People enamored of AJAX will use it where it is not appropriate.  This will
cost their clients money.  This is a bad thing.


> But AJAX will compete with it, and to the point where in a year or less
> I will probably replace my JSP/RPG perspective with AJAX/RPG.

I don't understand this.  AJAX is simply the ability to make an asynchronous
request.  It is server-agnostic; it will speak to JSP as well as CGI.  The
reasons for using JSP over CGI are just as valid in a browser client that
has AJAX as one that does not.


> Ajax has been around for years. It is just that an author (James Garrett)
> wrote
> an article on it a little over a year ago and decided to coin the phrase
> AJAX.

Yup.  As I've written previously, AJAX is just a cool new phrase for the
existing XmlHTTPRequest, which was created about 10 years ago for the
Outlook webmail client.


> Suddenly a light bulb turned on in everyone's head. Granted that bulb did
> not
> make them AJAX experts, but at least it is helping to stir interest in
> GUI-izing
> applications--specifically for the 400.

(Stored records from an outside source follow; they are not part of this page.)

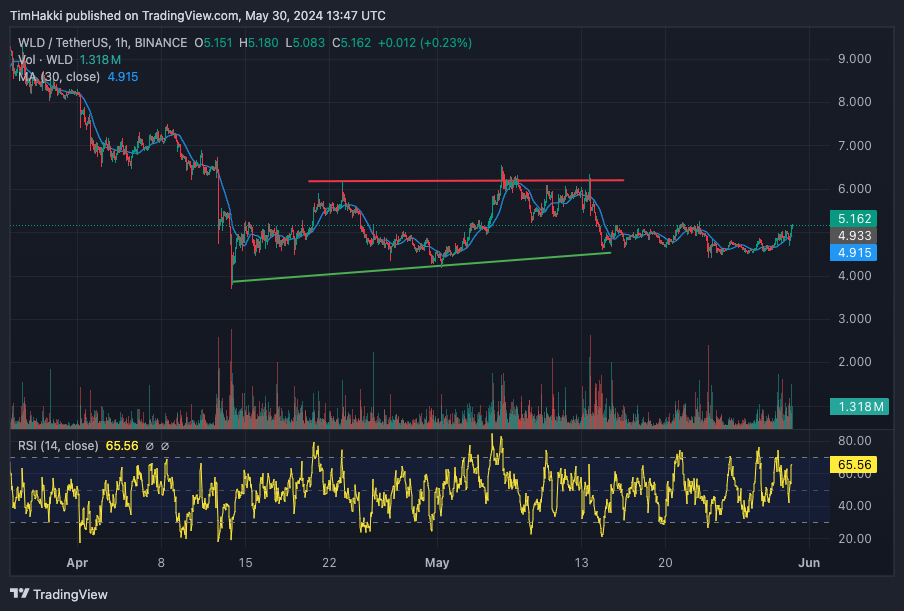Click the WLD / TetherUS symbol title
The width and height of the screenshot is (904, 611).
55,44
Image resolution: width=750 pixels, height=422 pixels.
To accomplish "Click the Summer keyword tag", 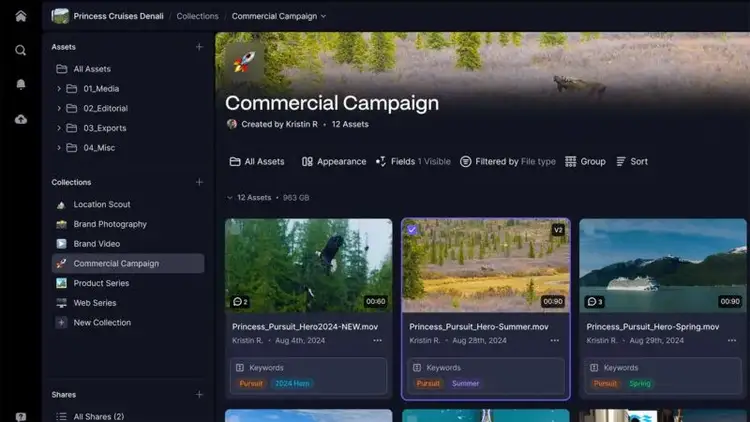I will pyautogui.click(x=465, y=383).
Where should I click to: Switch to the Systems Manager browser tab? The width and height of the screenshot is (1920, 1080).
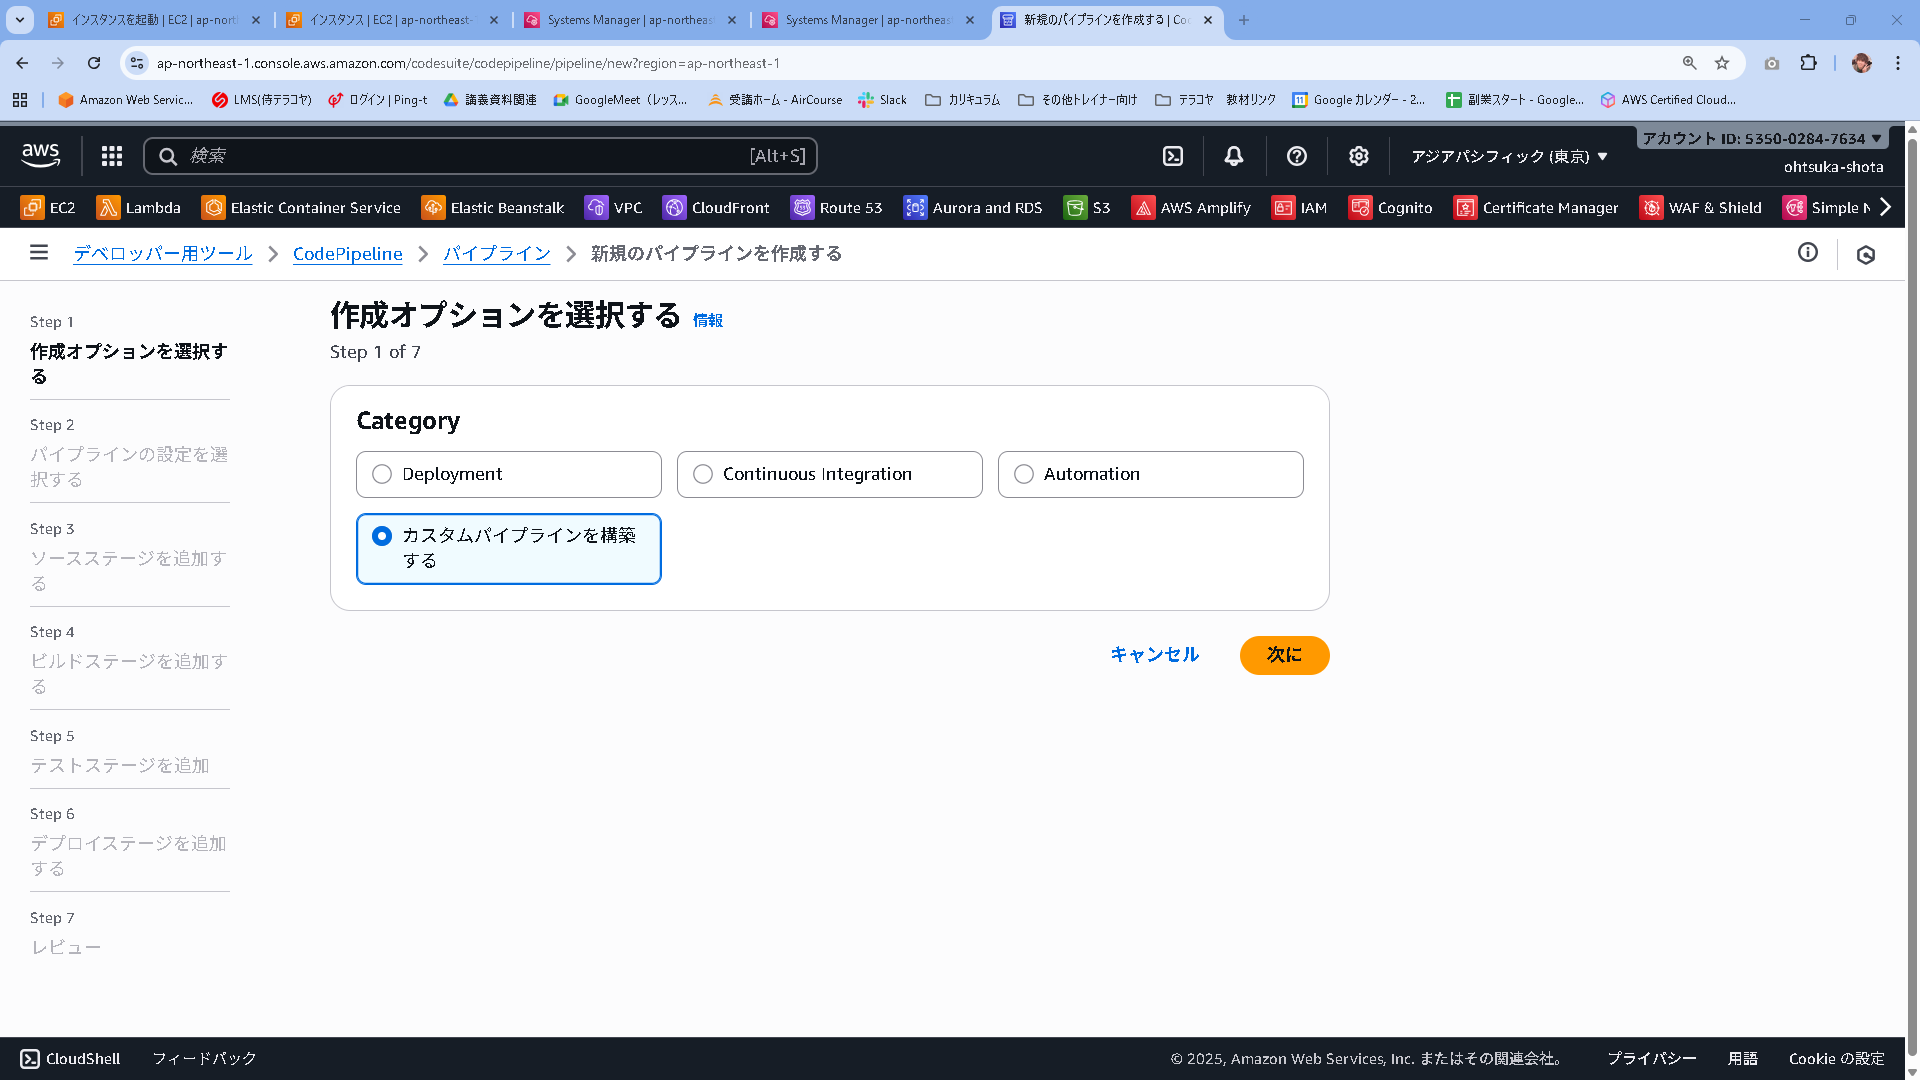point(630,20)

Bob, you're losing me.  I've been GUI-izing applications for fifteen years.
First it was screen scrapers, then it was client/server, then it was the
browser.  AJAX is but a blip on that particular historical chart.


> The point about it being difficult technology is ridiculous. It is
> difficult but
> if you're a programmer and not just a code-stealing-clerk you can figure
> it out.
> APIs, C, MI and other things are complex too, and I see your point (or was
> it
> Scott's) that the right tool for the right job should be advocated, unless
> it is complex?

No, the point was simple: the right tool for the right job.  Don't use the
shiny new hammer when the old screwdriver was the right tool.  And the crack
about code-stealing-clerks is simply mean spirited.  I know LOTS of really
good RPG programmers who will never learn OO, and lots of procedural
programmers will never get their heads around either HTML or event-driven
programming, which is essentially what AJAX is: event driven HTML.


> Difficulty is the eye of the beholder. If I say that I don't advocate Java
> because it is too complex, slow and resource hungry, Joe might think
> otherwise
> because he's familiar with Java and lives with it daily.
> For me, CGI/RPGIV and now AJAX are where I live now and things aren't all
> that
> complicated.

Actually, I disagree with you because you don't differentiate between large
enterprise Java applications and the very thin JSP Model II code that I
advocate.  I equate the learning curve for the 1000 or so lines of Java code
required to implement JSP Model II roughly equivalent to learning how to
properly implement subprocedures in RPG.